The position of the AVE cells (genetically labelled with Hhex-GFP) at the start and end of their migration within the early post-implantation mouse embryo.

A new paper published in Developmental Cell is the result of a collaboration between the Srinivas (Oxford) and Scialdone (Helmholtz Munich) groups. The two teams combined their respective experimental and computational expertise to unravel the molecular characteristics of a unique migratory cell population (the anterior visceral endoderm; AVE) essential for setting up differences along the head-tail axis in mammals.

We all start off as a homogenous collection of cells derived from a fertilised egg. The three anatomical axes (head-tail, front-back, and left-right), much like the Cartesian co-ordinate system defining points within three-dimensional space, provide a framework within which cells exhibit the different behaviours required to ‘sculpt’ a complex organism. Setting up the anatomical axes in a reliable and reproducible manner, is therefore necessary for embryonic development to progress normally.

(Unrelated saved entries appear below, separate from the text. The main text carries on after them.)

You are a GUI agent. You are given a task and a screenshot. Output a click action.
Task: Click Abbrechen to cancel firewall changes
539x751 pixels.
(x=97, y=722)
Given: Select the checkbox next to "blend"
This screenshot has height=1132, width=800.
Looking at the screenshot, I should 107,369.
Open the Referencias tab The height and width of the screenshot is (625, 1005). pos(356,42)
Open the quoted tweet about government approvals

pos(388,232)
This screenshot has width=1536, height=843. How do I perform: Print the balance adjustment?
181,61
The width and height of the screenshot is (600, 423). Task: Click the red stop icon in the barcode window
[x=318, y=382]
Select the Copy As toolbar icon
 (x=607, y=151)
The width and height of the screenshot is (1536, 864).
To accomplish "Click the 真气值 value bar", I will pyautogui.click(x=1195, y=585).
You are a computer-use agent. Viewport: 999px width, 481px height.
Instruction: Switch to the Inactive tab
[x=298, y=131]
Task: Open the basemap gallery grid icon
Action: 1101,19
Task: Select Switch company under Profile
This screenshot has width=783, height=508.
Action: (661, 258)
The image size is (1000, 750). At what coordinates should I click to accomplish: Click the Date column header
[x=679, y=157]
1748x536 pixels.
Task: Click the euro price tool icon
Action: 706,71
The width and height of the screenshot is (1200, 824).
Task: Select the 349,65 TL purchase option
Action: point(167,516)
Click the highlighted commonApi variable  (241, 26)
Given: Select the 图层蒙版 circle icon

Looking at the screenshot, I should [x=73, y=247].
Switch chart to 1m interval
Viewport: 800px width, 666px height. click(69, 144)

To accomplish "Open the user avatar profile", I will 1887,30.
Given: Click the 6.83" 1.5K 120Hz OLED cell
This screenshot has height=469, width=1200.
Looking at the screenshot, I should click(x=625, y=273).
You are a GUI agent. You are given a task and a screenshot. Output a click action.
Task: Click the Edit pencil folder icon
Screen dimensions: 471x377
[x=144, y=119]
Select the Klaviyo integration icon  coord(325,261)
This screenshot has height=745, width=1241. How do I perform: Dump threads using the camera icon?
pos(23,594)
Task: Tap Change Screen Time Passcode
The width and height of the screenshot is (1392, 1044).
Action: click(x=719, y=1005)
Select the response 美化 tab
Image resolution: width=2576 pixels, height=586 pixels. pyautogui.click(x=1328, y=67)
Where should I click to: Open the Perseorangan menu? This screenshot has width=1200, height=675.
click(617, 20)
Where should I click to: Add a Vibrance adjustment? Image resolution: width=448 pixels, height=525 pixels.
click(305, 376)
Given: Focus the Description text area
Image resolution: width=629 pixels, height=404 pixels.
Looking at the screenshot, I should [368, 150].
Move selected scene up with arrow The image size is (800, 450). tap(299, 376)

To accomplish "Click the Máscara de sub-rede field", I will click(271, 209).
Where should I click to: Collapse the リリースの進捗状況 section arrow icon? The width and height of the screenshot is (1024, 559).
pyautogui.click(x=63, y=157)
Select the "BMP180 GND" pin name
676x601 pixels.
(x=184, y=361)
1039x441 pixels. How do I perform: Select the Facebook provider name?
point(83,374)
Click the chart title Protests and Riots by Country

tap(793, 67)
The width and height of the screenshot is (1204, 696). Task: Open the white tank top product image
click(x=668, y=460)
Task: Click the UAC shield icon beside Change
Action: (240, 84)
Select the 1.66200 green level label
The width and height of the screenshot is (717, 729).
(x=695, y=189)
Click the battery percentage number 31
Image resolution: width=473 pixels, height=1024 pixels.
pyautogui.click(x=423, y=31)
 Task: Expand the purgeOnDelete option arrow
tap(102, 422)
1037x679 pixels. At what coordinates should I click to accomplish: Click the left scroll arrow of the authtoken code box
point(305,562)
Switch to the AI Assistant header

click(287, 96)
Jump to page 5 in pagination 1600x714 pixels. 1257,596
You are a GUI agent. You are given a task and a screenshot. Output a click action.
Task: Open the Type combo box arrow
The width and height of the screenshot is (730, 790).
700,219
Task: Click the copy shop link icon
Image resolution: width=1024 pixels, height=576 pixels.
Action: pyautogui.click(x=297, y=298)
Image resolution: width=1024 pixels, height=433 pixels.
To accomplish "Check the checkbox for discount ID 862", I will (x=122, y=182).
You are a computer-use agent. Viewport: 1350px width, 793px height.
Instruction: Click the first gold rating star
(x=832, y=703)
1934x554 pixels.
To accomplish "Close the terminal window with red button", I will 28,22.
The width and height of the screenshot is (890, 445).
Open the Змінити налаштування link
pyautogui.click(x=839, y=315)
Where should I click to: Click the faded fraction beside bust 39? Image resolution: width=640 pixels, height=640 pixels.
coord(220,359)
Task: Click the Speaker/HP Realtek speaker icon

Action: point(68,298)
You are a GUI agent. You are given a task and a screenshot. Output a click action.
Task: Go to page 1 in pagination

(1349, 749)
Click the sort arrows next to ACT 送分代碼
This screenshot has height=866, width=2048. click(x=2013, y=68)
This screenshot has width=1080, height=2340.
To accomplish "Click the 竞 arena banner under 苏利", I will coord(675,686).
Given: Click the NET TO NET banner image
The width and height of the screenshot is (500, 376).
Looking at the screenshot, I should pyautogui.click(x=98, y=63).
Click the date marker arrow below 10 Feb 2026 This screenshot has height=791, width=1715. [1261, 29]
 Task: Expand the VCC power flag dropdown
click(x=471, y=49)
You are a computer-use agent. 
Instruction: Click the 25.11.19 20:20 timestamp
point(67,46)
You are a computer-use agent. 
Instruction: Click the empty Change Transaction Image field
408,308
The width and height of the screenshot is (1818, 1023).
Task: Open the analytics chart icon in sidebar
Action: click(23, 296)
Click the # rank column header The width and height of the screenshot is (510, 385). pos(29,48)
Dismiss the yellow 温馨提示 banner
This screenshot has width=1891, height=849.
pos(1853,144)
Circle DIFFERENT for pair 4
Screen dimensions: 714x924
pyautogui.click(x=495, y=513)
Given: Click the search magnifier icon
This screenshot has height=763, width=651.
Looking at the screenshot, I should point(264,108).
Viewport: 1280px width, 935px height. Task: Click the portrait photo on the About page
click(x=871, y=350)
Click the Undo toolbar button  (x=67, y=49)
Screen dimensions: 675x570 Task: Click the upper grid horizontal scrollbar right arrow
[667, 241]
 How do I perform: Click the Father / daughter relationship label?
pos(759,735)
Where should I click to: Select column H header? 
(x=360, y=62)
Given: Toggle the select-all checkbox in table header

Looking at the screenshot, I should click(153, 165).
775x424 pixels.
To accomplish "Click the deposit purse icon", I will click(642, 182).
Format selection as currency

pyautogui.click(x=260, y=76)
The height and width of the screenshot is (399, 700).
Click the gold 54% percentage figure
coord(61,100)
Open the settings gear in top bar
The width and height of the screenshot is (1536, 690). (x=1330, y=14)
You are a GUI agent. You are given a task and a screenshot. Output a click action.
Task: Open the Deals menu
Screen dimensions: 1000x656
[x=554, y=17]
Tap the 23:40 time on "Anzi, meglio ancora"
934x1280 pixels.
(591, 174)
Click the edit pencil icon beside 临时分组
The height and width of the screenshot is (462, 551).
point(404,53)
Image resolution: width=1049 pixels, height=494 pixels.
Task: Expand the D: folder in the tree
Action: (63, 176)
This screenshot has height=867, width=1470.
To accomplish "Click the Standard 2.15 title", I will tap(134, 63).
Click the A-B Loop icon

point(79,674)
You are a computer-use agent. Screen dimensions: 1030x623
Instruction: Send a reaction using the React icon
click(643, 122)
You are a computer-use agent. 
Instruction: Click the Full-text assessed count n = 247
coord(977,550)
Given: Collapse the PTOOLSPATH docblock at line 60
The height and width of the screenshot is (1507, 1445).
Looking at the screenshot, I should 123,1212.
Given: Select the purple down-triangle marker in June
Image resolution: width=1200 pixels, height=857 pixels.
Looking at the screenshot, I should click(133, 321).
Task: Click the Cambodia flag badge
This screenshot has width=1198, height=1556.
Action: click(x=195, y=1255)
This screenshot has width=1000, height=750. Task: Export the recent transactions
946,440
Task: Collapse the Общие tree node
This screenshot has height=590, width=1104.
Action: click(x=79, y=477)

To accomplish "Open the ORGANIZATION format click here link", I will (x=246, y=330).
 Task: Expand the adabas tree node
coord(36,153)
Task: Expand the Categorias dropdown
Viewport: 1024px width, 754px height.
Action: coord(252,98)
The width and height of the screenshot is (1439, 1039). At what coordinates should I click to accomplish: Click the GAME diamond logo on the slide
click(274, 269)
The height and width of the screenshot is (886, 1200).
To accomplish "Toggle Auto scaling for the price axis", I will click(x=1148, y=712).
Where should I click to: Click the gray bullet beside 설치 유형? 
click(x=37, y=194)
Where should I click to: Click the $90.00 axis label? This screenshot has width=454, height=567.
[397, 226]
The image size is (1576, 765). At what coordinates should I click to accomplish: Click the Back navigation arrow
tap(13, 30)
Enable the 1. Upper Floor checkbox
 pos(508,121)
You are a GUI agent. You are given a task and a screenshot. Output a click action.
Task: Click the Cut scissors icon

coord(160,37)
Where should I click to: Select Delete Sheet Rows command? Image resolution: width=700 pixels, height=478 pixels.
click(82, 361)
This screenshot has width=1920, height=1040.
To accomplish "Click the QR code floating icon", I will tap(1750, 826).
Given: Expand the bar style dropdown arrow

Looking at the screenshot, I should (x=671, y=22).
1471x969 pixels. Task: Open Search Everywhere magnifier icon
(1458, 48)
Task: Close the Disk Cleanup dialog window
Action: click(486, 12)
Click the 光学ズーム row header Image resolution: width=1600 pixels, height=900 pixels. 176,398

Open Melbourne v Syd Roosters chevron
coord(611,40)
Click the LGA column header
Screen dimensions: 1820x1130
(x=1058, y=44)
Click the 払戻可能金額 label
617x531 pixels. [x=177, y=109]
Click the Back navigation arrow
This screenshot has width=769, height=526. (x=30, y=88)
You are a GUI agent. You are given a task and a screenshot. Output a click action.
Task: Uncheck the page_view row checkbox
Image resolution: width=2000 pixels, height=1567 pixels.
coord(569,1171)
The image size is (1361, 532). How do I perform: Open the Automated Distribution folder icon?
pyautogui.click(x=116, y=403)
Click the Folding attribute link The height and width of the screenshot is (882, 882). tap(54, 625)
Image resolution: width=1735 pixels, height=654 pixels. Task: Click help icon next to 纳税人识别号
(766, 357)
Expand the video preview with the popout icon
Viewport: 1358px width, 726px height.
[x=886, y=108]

“Soon after implantation, when the mouse embryo is just a group of few hundred cells, a dozen or so cells, called the AVE, embark on a characteristic migration over a few hours, to a specific location. This location determines which side the head will form. In our study we sought a thorough molecular description of what drives this unique migratory behaviour” says Dr Shifaan Thowfeequ, the Oxford team lead author.

The paper outlines how computational predictions drawn from transcriptomic and phosphoproteomic data were experimentally tested using genetic and pharmacological interventions along with high-resolution lattice lightsheet and confocal time lapse microscopy. The results revealed the tight spatial and temporal coupling of the migratory behaviour with the changing transcriptional landscape, cytoskeletal phosphoproteome and tissue-specific inter-cellular communication pathways. The Semaphorin signalling pathway was one such pathway identified to control the intricacies of AVE migration.

Professor Shankar Srinivas (Oxford) comments "The migration of AVE cells is one of the earliest events that shape our body in the womb. We still understand relatively little about how this stereotypic coordinated movements is achieved. In addition to revealing previously unappreciated molecular players that control this process, this work demonstrates the power of highly interdisciplinary and collaborative team-science in advancing our understanding of fundamental cellular and developmental processes." Antonio Scialdone (Helmholtz Munich) adds “The strength of our study lies in combining multiple data types to demonstrate that intercellular communication and the regulation of cytoskeletal activity contribute to a precise and robust AVE migration. The synergy between computational modelling and experimental validation was crucial in achieving this.”